Functional MRI has existed for about twenty years and by almost all measures has been incredibly successful. What are the reasons behind this success? In this review, eight extremely fortunate circumstances came together to produce BOLD based fMRI as we know it today. They are as follows: 1. The MRI signal, 2. The MRI relaxation rates, 3. The oxygen-dependent magnetic susceptibility of blood, 4. Neuronal-hemodynamic coupling, 5. The spatial scale of brain activation, 6. The prevalence of scanners able to perform echo planar imaging (EPI), 7. The parallel development of computing power, and 8. The very large group of neuroscientists who, pre-1991, were perfectly poised, willing, and able to exploit the capability of fMRI. These circumstances are discussed in detail. The desired goal of this review is primarily to convey the field of fMRI from the perspective of what was critically important before, during and after its inception and how things might have been if these circumstances would have been different. While there are many instances where circumstances could have been better, it is clear that they worked out extremely well, as the field of fMRI, a major aspect of functional neuroimaging today, is thriving.

Figure 1

Based on a literature search using Scopus, with search terms “fMRI” or “functional MRI” and limiting the papers to only articles or reviews, this shows a very steady increase in papers published since 2001. An initial jump in the numbers occurred in 1996 to 1997 when echo planar imaging, a tool that is critical to fMRI, became available on clinical scanners.

Figure 2

The attendance at the Organization for Human Brain Mapping Meetings since the first meeting in Paris in 1995. The attendance has approximately quadrupled since the first few years.

Figure 3

The spatial scale of the primary BOLD contrast susceptibility contrast sources. The red blood cell, veinuoles and capillaries, and large draining veins all contribute to BOLD contrast. It should be noted that within the large draining veins, as large source of susceptibility contrast is intravascular small compartment (red blood cell) effects.

Figure 4

A depiction of the relative sensitivities of spin-echo (shown as dR2) and gradient-echo (shown as dR2*) sequences to BOLD contrast. This shows several important aspects of BOLD contrast. First, as the compartment size becomes smaller – below 3 microns, the induced effect is lower. At a compartment size about that of a veinuoles, spin-echo effects are maximized. At compartment sizes above 15 microns, gradient-echo sequences remain highly sensitive while spin-echo sequences become less sensitive again. The reason for the differences in the curves is because spin-echo sequences rely on diffusion of spins through gradients to cause irreversible dephasing.
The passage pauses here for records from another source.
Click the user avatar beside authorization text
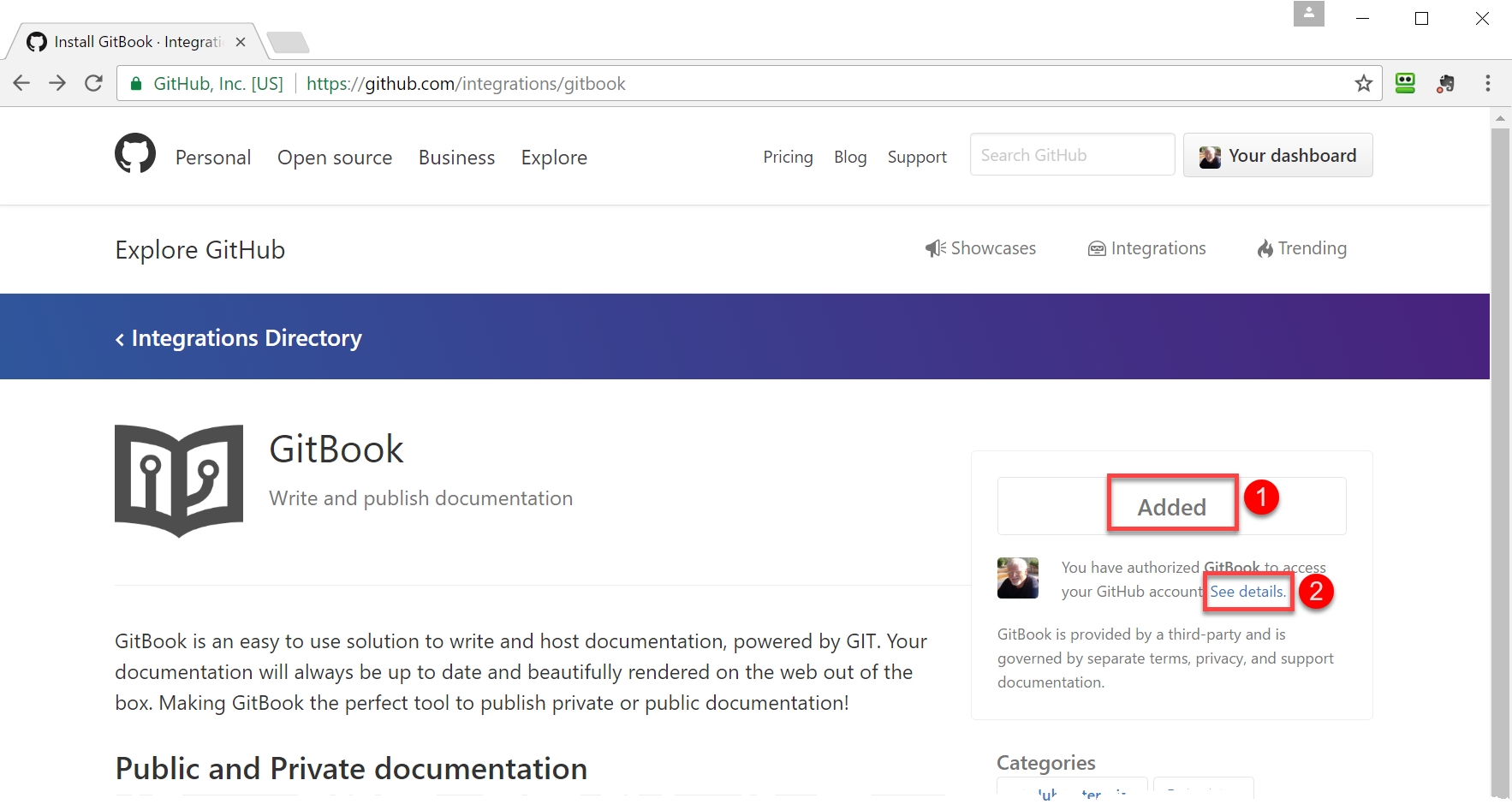1512x810 pixels. (x=1017, y=578)
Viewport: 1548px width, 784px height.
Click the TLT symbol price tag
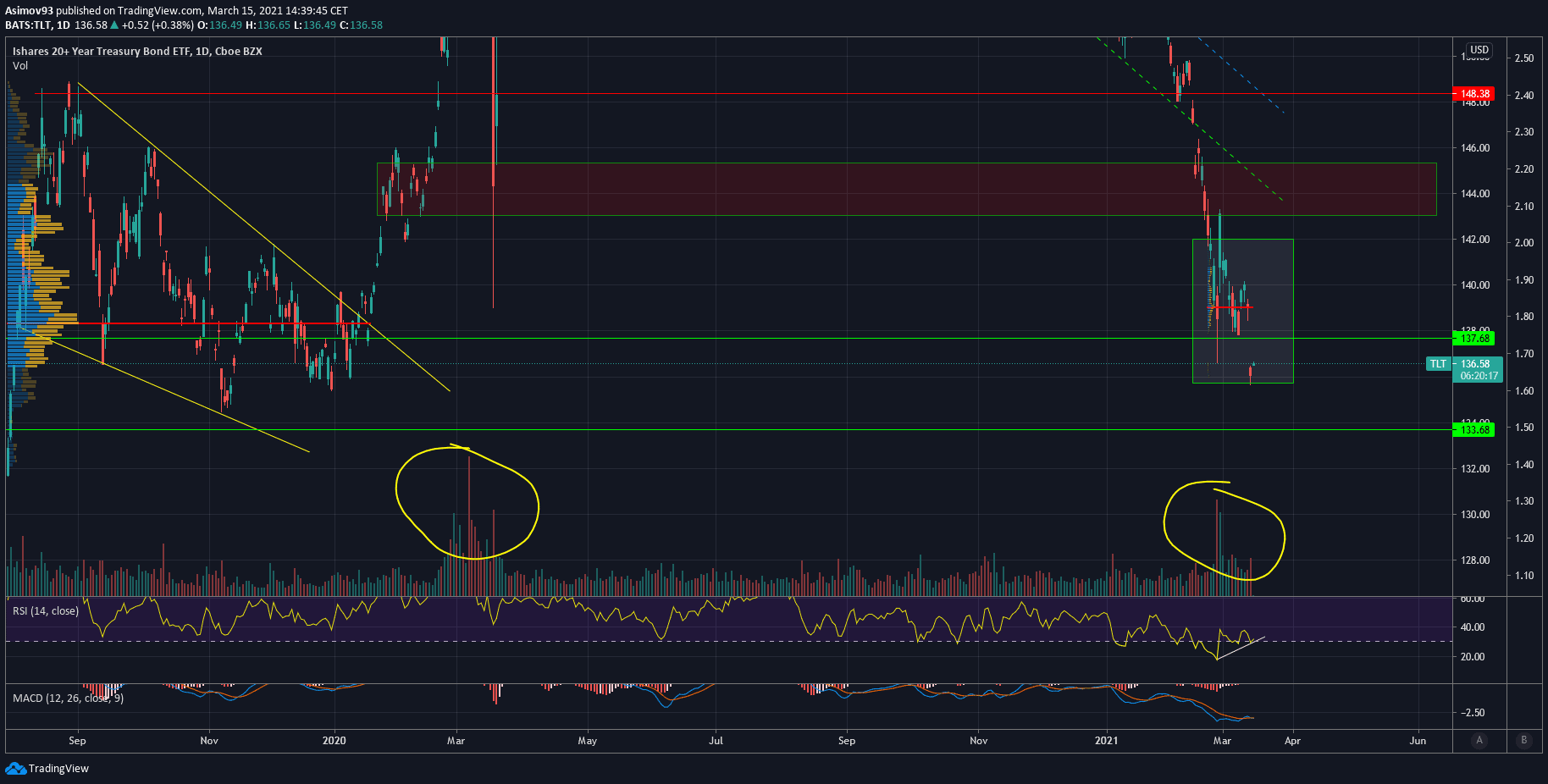[x=1438, y=364]
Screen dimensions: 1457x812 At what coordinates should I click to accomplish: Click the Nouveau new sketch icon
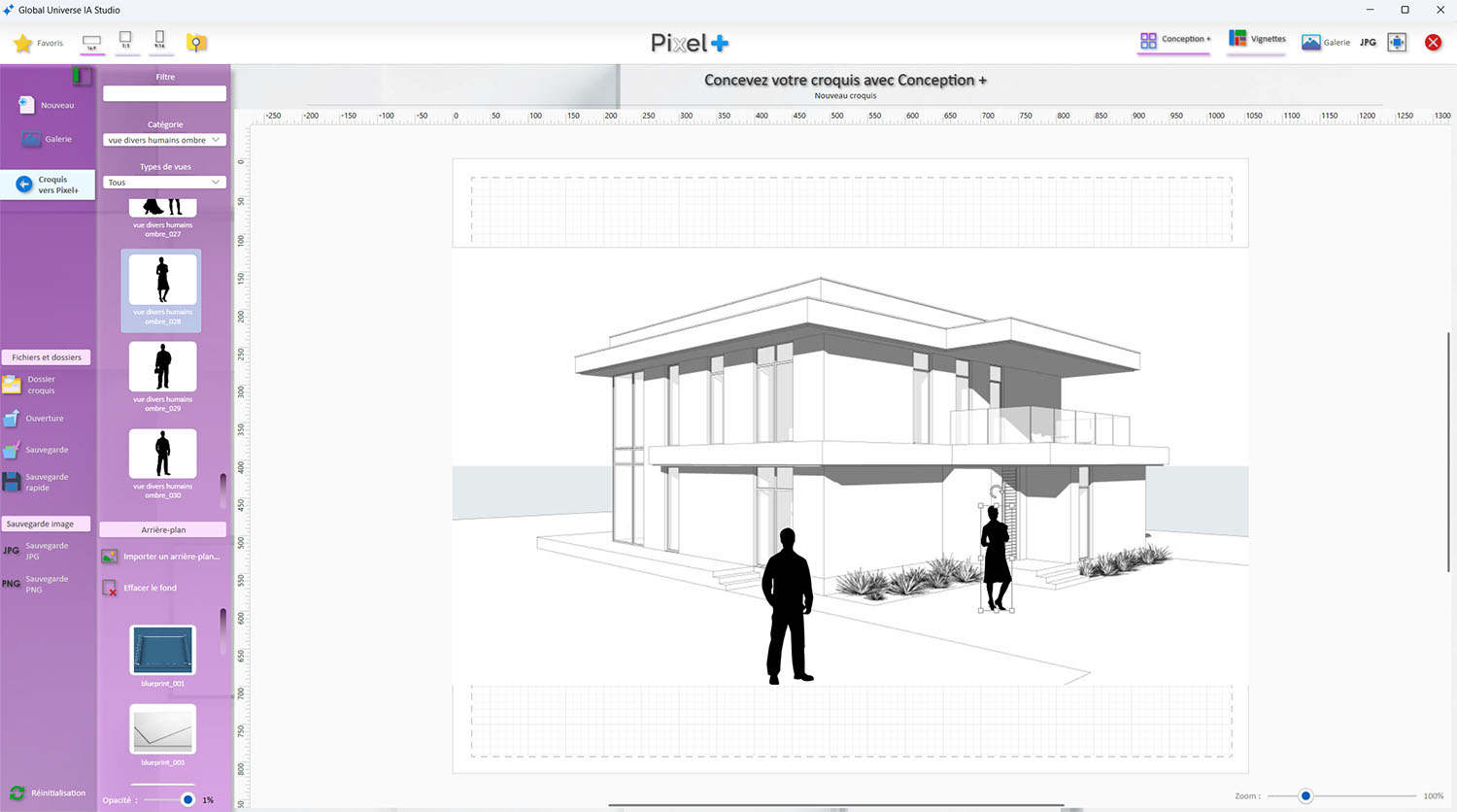(x=26, y=105)
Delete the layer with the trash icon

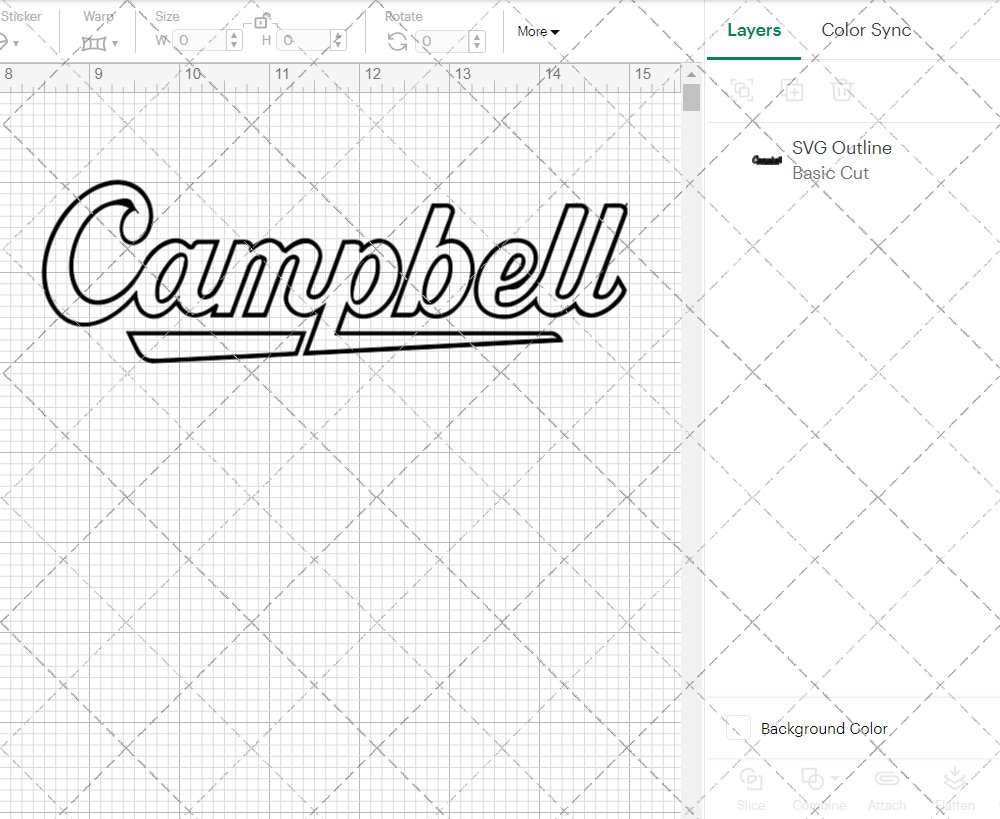click(843, 90)
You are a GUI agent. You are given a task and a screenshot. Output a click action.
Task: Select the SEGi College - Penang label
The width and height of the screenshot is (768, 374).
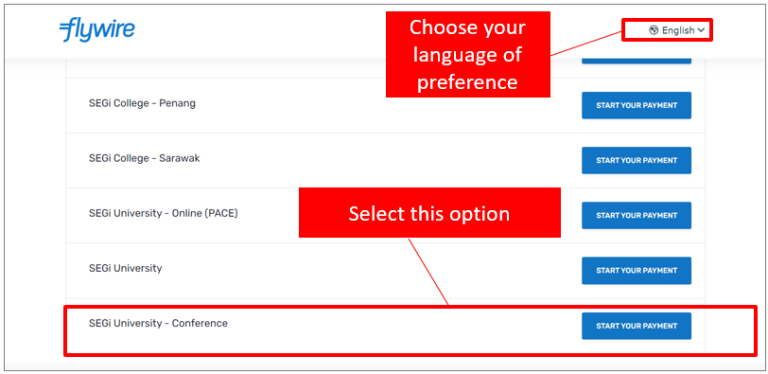click(x=142, y=104)
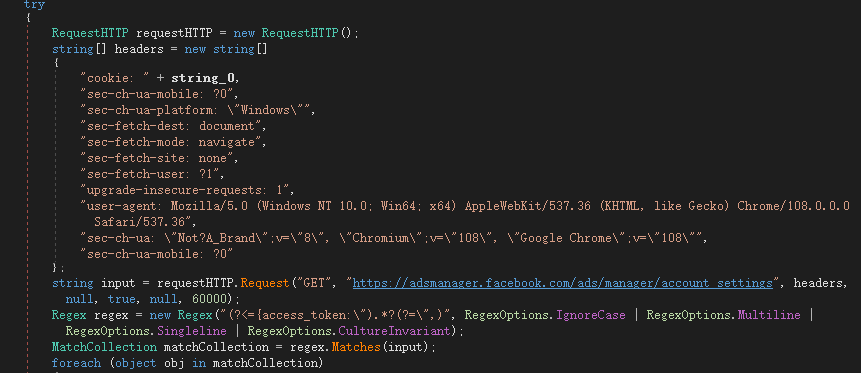Click the string_0 variable in cookie line

tap(205, 77)
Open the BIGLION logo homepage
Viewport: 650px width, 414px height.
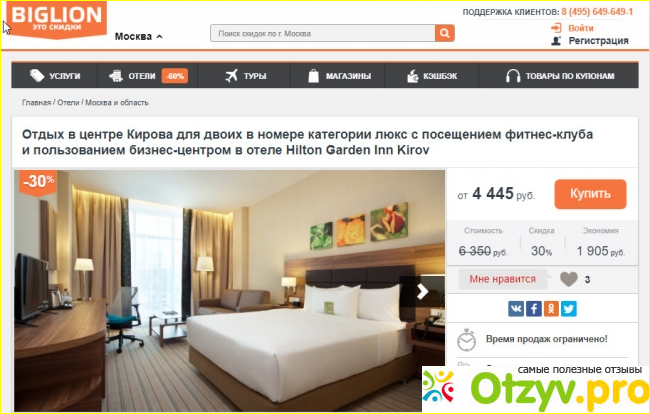[56, 19]
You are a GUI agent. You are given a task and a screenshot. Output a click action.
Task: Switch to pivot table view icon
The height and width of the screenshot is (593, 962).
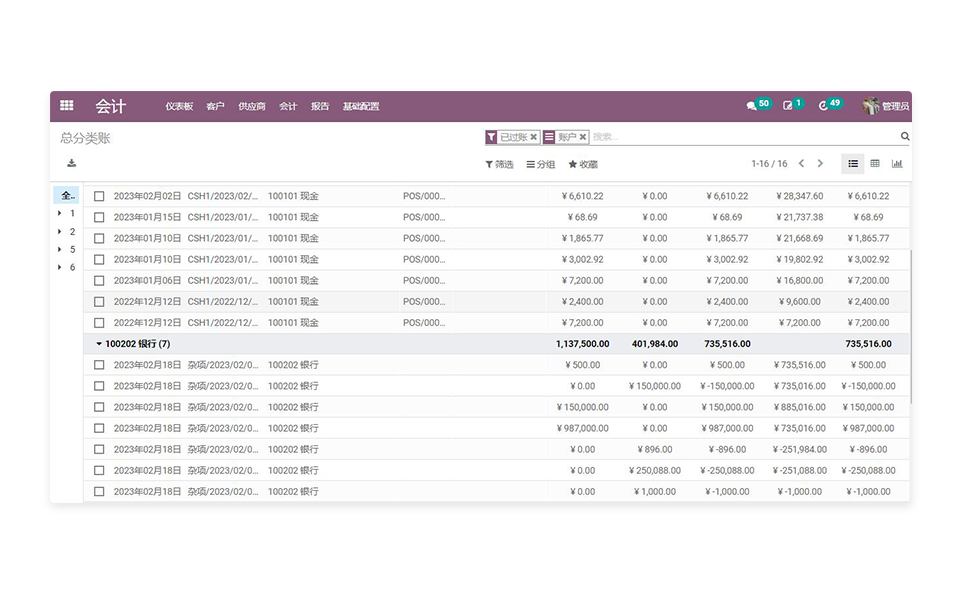click(875, 164)
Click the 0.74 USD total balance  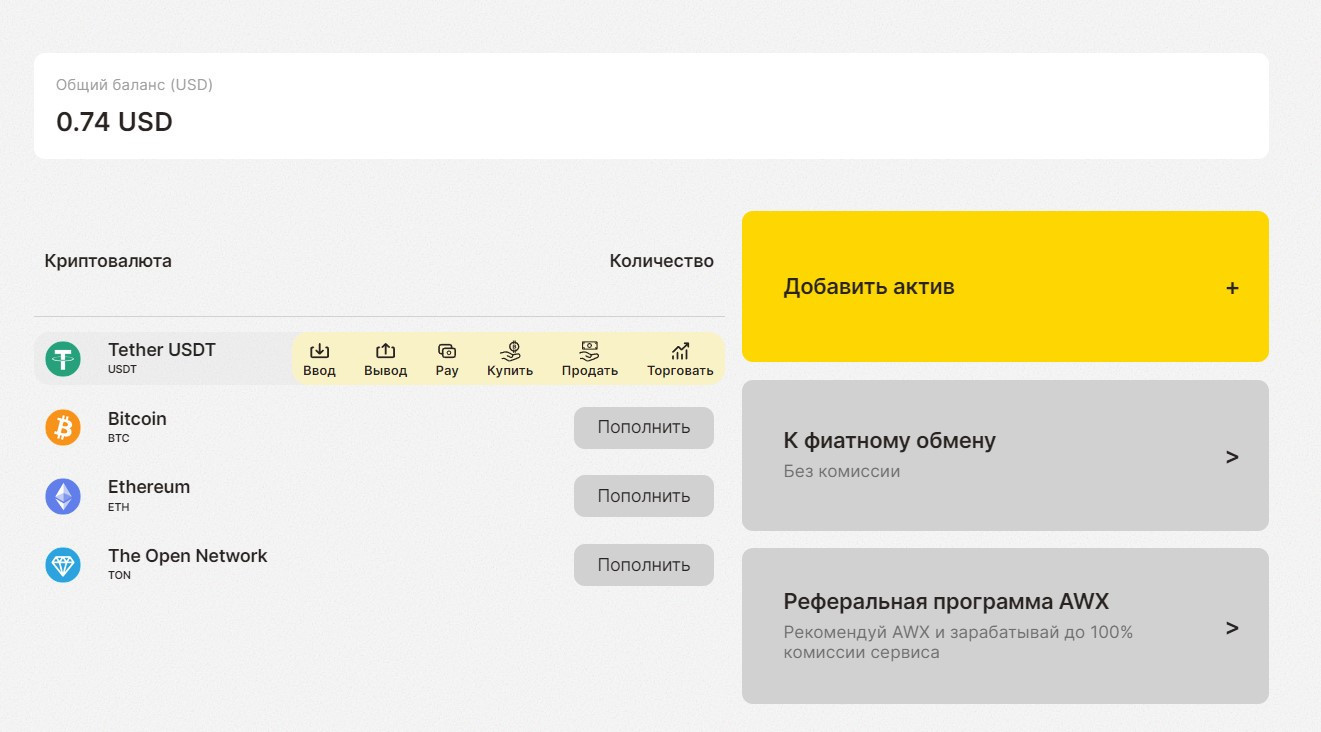[x=114, y=122]
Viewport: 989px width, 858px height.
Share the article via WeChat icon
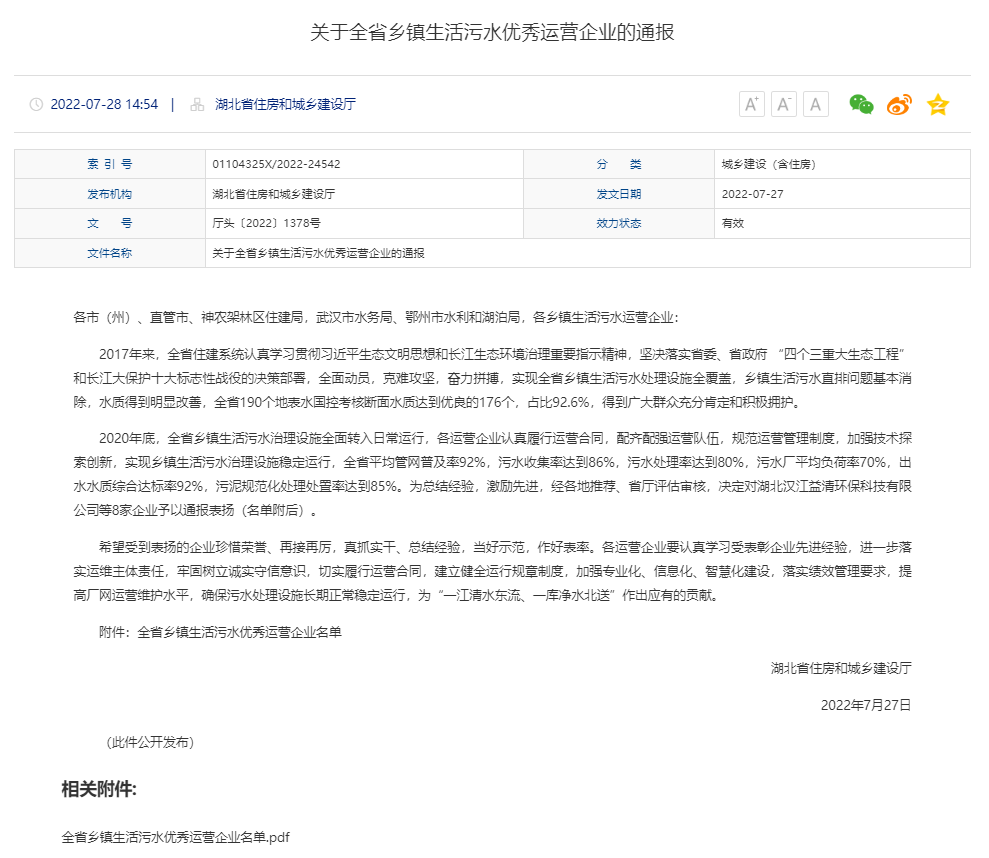click(861, 104)
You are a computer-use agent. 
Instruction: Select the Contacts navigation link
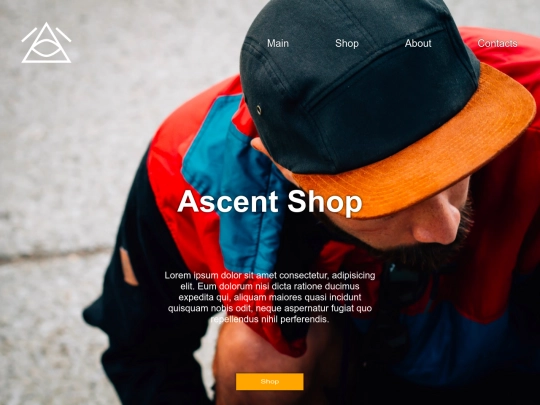(497, 43)
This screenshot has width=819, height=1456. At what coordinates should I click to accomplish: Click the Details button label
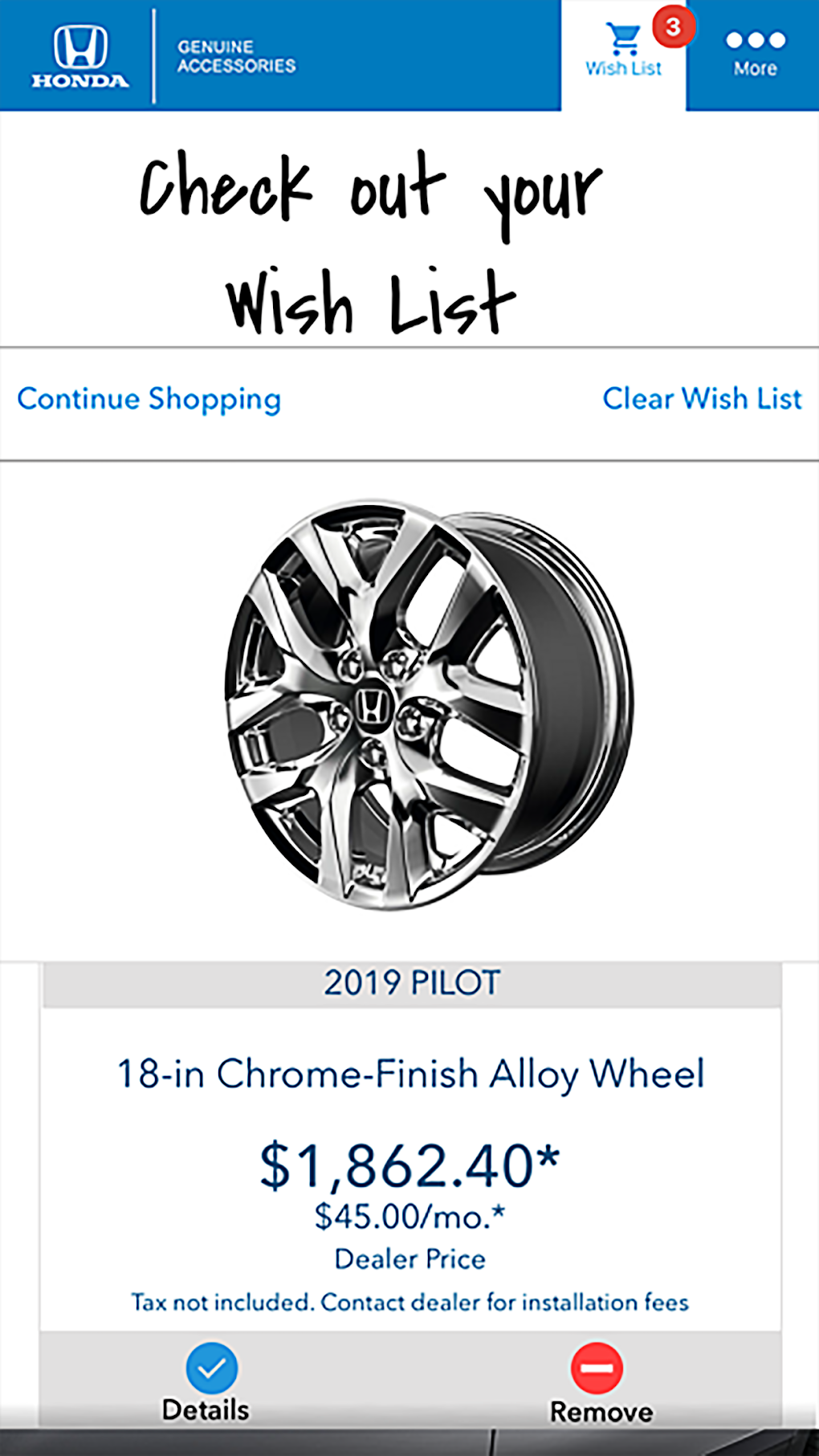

Maximum dephasing occurs when the scale of the perturbation in magnetic field approximately matches the diffusion distance.

Figure 5

A flow chart depiction of the cascade of neuronal, physiologic, and physical events that come into play when BOLD contrast is observed. The boxed effects are what I have denoted as extremely fortunate and highly critical for BOLD-based fMRI to exist.

Figure 6

A depiction of how the vasculature is sampled by MRI voxels. Note that the blood volume distribution across voxels is highly inhomogeneous. This inhomogeneity is the primary contributor to the spatial inhomogeneity of magnitude and latency of the signal change as large vessels are most likely to fill a voxel (thus boost the fMRI signal) and show a delayed BOLD fMRI signal change (as they are downstream from the region of activation).

Figure 7

Some of the spatial scales of brain organization. We are fortunate that these spatial scales, from regions such as the motor cortex to finely interleaved tissue such as orientation columns, are all within the imaging capability of MRI and fMRI.